Versos apolíticos também são políticos,
e no alto a lua ilumina
com um brilho já pouco lunar.
Ser ou não ser, eis a questão.

Qual questão, me dirão.
Uma questão política.

Não precisa nem mesmo ser gente
para ter significado político.
Basta ser petróleo bruto,
ração concentrada ou matéria reciclável.
Ou mesa de conferência cuja forma
se discutia por meses a fio:
deve-se arbitrar sobre a vida e a morte
numa mesa redonda ou quadrada.

Enquanto isso matavam-se os homens,
morriam os animais,
ardiam as casas,
ficavam ermos os campos,
como em épocas passadas
e menos políticas.

Trad. Regina Przybycien

***

Poema em linha reta

Fernando Pessoa (Álvaro de Campos)

Nunca conheci quem tivesse levado porrada.
Todos os meus conhecidos têm sido campeões em tudo.

E eu, tantas vezes reles, tantas vezes porco, tantas vezes vil,
Eu tantas vezes irrespondivelmente parasita,
Indesculpavelmente sujo,
Eu, que tantas vezes não tenho tido paciência para tomar banho,
Eu, que tantas vezes tenho sido ridículo, absurdo,
Que tenho enrolado os pés publicamente nos tapetes das etiquetas,
Que tenho sido grotesco, mesquinho, submisso e arrogante,
Que tenho sofrido enxovalhos e calado,
Que quando não tenho calado, tenho sido mais ridículo ainda;
Eu, que tenho sido cômico às criadas de hotel,
Eu, que tenho sentido o piscar de olhos dos moços de fretes,
Eu, que tenho feito vergonhas financeiras, pedido emprestado sem pagar,
Eu, que, quando a hora do soco surgiu, me tenho agachado
Para fora da possibilidade do soco;
Eu, que tenho sofrido a angústia das pequenas coisas ridículas,
Eu verifico que não tenho par nisto tudo neste mundo.

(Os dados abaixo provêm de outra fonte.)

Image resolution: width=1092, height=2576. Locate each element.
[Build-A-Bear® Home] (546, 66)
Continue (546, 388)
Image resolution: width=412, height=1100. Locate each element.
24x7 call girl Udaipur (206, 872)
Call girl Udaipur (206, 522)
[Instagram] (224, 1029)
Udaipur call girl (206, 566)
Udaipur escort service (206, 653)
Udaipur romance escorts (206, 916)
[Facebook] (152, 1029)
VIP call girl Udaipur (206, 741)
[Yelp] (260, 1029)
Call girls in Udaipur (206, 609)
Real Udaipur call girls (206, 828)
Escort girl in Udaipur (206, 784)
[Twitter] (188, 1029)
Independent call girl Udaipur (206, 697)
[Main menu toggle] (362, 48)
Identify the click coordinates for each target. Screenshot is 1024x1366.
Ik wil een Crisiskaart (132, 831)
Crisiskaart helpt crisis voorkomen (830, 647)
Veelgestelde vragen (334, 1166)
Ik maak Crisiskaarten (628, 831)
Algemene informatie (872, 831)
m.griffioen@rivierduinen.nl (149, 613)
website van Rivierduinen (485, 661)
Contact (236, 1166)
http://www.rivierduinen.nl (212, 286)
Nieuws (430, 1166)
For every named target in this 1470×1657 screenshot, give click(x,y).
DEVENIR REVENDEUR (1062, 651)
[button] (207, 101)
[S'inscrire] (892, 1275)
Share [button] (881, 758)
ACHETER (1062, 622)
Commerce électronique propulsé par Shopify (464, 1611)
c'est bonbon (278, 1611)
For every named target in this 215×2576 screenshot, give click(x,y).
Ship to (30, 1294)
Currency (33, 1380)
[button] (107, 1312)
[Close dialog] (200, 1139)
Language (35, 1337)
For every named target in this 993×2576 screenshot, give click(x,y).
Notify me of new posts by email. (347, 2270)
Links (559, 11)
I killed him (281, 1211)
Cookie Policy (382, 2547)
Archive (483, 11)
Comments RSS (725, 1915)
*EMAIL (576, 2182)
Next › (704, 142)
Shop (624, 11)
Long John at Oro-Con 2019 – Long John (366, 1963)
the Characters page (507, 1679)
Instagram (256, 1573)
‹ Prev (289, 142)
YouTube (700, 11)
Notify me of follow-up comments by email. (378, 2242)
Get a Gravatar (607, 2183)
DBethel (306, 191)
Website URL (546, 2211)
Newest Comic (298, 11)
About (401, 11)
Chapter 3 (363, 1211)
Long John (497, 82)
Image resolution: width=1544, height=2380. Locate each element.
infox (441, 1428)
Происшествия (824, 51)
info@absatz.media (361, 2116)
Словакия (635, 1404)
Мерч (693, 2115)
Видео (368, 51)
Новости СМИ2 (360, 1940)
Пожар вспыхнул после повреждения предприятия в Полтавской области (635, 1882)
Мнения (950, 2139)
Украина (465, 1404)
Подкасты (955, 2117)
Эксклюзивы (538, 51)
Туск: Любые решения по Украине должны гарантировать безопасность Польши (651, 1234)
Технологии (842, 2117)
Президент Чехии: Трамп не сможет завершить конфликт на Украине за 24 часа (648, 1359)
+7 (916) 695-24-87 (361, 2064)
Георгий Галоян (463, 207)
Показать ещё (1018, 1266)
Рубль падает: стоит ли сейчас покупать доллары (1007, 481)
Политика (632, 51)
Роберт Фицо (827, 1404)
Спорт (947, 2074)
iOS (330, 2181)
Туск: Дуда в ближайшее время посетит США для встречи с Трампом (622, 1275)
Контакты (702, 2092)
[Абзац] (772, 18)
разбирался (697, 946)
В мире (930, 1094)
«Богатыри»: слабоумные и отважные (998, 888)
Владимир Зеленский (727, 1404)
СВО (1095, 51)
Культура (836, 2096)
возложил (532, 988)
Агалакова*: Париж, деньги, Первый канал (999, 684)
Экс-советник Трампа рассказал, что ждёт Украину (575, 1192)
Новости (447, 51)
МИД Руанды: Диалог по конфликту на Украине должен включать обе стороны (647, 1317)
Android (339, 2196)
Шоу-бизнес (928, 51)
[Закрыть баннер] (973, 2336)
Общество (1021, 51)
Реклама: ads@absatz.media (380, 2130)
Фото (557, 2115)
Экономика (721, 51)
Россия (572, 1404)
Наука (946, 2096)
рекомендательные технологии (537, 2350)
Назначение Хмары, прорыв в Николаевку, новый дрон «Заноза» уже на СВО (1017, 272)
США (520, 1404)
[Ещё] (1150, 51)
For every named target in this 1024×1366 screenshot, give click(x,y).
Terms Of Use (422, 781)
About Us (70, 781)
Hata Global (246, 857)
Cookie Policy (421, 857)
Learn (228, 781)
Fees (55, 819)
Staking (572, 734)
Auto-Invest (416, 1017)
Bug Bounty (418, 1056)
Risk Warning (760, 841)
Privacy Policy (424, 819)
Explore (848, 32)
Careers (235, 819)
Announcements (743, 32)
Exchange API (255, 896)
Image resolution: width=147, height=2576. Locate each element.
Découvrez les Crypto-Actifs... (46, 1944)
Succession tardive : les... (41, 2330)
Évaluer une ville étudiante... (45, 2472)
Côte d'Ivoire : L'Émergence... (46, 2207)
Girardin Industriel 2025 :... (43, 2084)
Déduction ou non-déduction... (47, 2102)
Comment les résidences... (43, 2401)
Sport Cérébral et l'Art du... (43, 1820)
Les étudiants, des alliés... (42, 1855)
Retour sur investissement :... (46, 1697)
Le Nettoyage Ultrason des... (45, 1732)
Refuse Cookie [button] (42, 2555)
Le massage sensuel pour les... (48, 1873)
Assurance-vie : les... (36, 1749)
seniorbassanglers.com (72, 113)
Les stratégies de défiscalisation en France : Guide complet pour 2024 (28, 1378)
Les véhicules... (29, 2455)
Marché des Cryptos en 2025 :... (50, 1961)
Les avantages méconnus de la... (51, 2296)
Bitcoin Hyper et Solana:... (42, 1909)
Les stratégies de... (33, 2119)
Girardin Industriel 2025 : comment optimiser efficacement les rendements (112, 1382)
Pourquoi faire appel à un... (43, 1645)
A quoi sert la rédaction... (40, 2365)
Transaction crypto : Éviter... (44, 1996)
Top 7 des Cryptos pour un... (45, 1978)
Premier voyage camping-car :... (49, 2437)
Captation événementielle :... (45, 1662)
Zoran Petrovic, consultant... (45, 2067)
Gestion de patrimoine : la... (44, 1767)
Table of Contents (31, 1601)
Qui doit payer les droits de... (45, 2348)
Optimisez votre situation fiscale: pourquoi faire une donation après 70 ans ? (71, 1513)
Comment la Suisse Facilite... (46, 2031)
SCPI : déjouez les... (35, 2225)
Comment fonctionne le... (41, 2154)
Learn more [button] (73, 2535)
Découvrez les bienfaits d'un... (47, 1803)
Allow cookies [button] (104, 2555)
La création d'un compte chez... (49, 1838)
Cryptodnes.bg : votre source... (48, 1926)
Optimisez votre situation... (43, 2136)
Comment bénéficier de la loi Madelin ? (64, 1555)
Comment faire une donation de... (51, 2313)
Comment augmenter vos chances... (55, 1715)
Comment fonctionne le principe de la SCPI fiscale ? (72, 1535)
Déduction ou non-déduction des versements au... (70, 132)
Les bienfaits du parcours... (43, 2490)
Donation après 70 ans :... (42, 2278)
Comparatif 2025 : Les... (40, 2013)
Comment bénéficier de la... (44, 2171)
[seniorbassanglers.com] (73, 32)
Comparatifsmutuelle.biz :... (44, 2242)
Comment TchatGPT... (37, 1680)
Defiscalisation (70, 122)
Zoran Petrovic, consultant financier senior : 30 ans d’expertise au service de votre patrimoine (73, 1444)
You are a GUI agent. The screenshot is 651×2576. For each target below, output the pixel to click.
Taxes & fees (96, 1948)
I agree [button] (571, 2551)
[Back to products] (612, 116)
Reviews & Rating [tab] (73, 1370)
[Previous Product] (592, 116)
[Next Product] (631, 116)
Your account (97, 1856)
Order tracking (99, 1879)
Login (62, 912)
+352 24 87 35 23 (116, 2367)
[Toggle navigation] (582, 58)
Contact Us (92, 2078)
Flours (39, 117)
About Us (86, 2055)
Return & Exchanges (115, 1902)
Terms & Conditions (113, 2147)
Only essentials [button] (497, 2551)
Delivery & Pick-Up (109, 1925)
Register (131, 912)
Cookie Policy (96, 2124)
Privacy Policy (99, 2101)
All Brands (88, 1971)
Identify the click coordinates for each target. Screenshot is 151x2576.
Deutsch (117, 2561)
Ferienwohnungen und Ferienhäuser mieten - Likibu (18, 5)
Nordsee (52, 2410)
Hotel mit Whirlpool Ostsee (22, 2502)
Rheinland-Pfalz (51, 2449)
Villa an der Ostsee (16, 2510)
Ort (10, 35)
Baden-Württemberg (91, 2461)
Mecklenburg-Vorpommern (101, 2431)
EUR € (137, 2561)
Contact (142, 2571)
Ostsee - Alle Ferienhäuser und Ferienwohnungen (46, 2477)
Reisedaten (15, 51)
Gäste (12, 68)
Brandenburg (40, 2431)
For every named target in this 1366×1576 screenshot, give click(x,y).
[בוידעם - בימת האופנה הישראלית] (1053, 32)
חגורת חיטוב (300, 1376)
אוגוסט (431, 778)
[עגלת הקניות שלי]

Toda a gente que eu conheço e que fala comigo
Nunca teve um ato ridículo, nunca sofreu enxovalho,
Nunca foi senão príncipe – todos eles príncipes – na vida…

Quem me dera ouvir de alguém a voz humana
Que confessasse não um pecado, mas uma infâmia;
Que contasse, não uma violência, mas uma cobardia!
Não, são todos o Ideal, se os oiço e me falam.
Quem há neste largo mundo que me confesse que uma vez foi vil?
Ó príncipes, meus irmãos,

Arre, estou farto de semideuses!
Onde é que há gente no mundo?

Então sou só eu que é vil e errôneo nesta terra?

Poderão as mulheres não os terem amado,
Podem ter sido traídos – mas ridículos nunca!
E eu, que tenho sido ridículo sem ter sido traído,
Como posso eu falar com os meus superiores sem titubear?
Eu, que venho sido vil, literalmente vil,
Vil no sentido mesquinho e infame da vileza.

***

Os arautos negros

César Vallejo

Há golpes na vida, tão fortes… Eu não sei!
Golpes como do ódio de Deus; como se diante deles
a ressaca de todo o sofrimento
se empoçasse na alma… Eu não sei!

São poucos, mas são… Abrem fendas escuras
no rosto mais fero e no dorso mais forte.
Serão talvez os potros de bárbaros átilas;
ou os arautos negros que nos manda a Morte.

São as quedas profundas dos Cristos da alma,
de alguma fé adorável que o Destino blasfema.
Esses golpes sangrentos são as crepitações
de algum pão que se queima na boca do forno.

E o homem… Pobre… pobre! Volve os olhos, como
quando alguém bate as mãos por trás de nós;
vira os olhos loucos, e tudo que foi vivido
se empoça, como charco de culpa, no olhar.
Há golpes na vida tão fortes… Eu não sei!